§ **Requisitos**
Expresa el listado de abajo como una lista JSON de cadenas, con una cadena por cada línea y sin las líneas en blanco. Deja la imagen fuera de la respuesta.

§ **Entradas extraídas**
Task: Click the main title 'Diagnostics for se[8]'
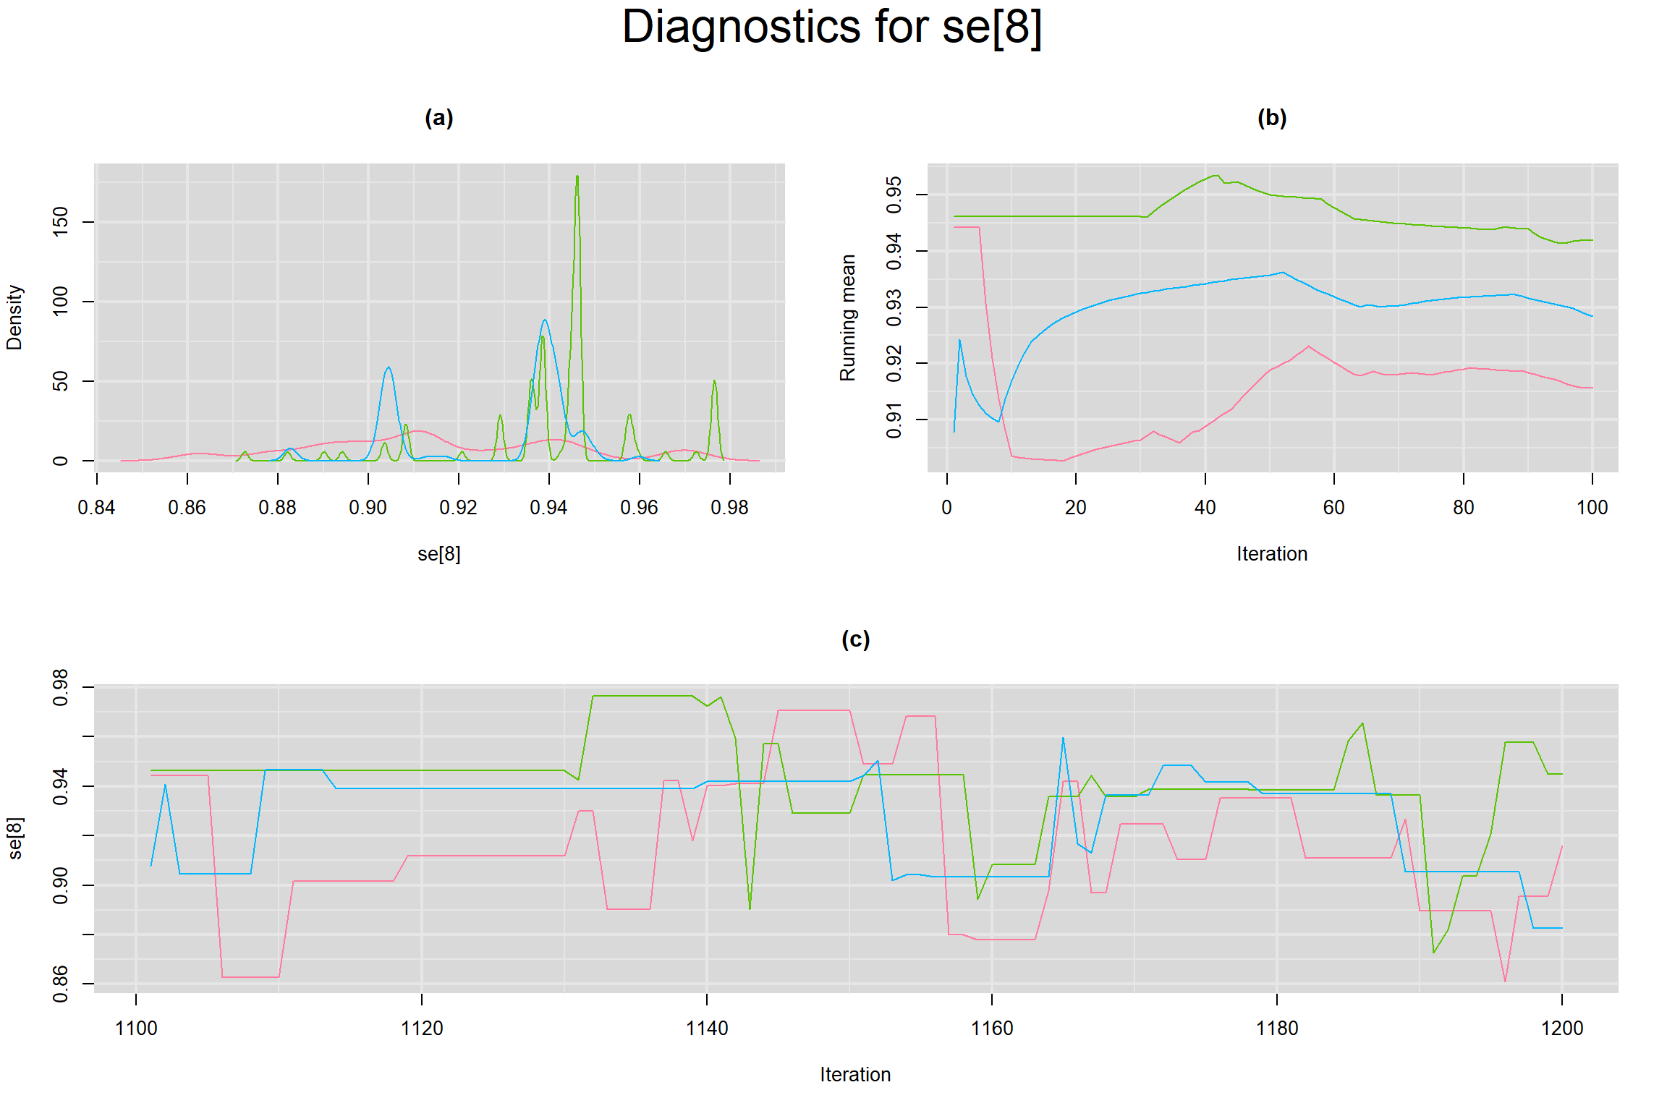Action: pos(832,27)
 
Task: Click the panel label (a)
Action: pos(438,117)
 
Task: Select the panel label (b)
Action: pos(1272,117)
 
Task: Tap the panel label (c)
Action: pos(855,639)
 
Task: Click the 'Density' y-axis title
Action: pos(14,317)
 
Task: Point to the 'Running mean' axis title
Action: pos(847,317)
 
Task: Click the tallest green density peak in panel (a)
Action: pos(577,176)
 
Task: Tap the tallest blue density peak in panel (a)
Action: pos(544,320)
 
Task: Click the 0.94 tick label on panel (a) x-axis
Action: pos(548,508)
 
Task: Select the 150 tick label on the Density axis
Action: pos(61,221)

§ **La respuesta**
[
  "Task: Click the main title 'Diagnostics for se[8]'",
  "Action: pos(832,27)",
  "Task: Click the panel label (a)",
  "Action: pos(438,117)",
  "Task: Select the panel label (b)",
  "Action: pos(1272,117)",
  "Task: Tap the panel label (c)",
  "Action: pos(855,639)",
  "Task: Click the 'Density' y-axis title",
  "Action: pos(14,317)",
  "Task: Point to the 'Running mean' axis title",
  "Action: pos(847,317)",
  "Task: Click the tallest green density peak in panel (a)",
  "Action: pos(577,176)",
  "Task: Tap the tallest blue density peak in panel (a)",
  "Action: pos(544,320)",
  "Task: Click the 0.94 tick label on panel (a) x-axis",
  "Action: pos(548,508)",
  "Task: Select the 150 tick label on the Density axis",
  "Action: pos(61,221)"
]